Copy every line from the one containing "Instruction: Click the Bosch" through the last line of the records below, both included, and nothing else.
[Opening Source data section]
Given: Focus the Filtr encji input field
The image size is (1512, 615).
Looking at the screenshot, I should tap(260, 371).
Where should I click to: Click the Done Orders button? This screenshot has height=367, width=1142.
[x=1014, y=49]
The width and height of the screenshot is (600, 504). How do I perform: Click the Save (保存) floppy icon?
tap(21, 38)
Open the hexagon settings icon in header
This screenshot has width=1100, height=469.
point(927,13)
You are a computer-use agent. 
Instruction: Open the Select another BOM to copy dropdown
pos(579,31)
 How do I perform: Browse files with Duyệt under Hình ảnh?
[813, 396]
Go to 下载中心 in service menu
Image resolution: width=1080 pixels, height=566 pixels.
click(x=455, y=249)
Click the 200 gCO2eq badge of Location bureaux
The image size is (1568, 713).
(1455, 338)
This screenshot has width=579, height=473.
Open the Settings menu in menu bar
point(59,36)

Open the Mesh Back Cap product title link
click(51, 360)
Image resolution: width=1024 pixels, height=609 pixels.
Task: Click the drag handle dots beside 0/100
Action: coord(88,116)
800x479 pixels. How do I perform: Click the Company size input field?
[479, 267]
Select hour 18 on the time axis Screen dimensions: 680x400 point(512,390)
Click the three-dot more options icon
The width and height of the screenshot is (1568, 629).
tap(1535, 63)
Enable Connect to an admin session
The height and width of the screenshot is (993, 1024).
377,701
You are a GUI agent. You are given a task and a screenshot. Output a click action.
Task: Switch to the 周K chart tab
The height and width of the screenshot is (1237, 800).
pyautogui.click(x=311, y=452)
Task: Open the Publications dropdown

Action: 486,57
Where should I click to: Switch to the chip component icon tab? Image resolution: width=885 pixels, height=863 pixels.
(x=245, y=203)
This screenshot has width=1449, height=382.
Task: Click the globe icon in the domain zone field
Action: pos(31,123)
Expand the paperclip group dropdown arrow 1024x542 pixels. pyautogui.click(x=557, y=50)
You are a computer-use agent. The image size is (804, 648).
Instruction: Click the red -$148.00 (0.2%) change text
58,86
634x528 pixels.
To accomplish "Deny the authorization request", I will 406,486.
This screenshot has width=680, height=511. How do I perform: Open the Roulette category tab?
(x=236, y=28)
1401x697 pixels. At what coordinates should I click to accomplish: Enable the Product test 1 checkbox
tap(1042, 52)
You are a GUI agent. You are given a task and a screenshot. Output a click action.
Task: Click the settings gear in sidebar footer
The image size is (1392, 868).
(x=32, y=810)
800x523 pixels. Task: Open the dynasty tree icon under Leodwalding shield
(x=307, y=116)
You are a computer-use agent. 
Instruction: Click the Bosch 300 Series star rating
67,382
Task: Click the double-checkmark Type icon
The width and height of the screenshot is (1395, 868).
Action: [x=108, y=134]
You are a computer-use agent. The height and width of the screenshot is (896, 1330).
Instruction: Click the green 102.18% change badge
[Closing Source data section]
• [The answer]:
Instruction: Click the Bosch 300 Series star rating
67,382
Task: Click the double-checkmark Type icon
The width and height of the screenshot is (1395, 868).
Action: [x=108, y=134]
You are a computer-use agent. The height and width of the screenshot is (896, 1330).
Instruction: Click the green 102.18% change badge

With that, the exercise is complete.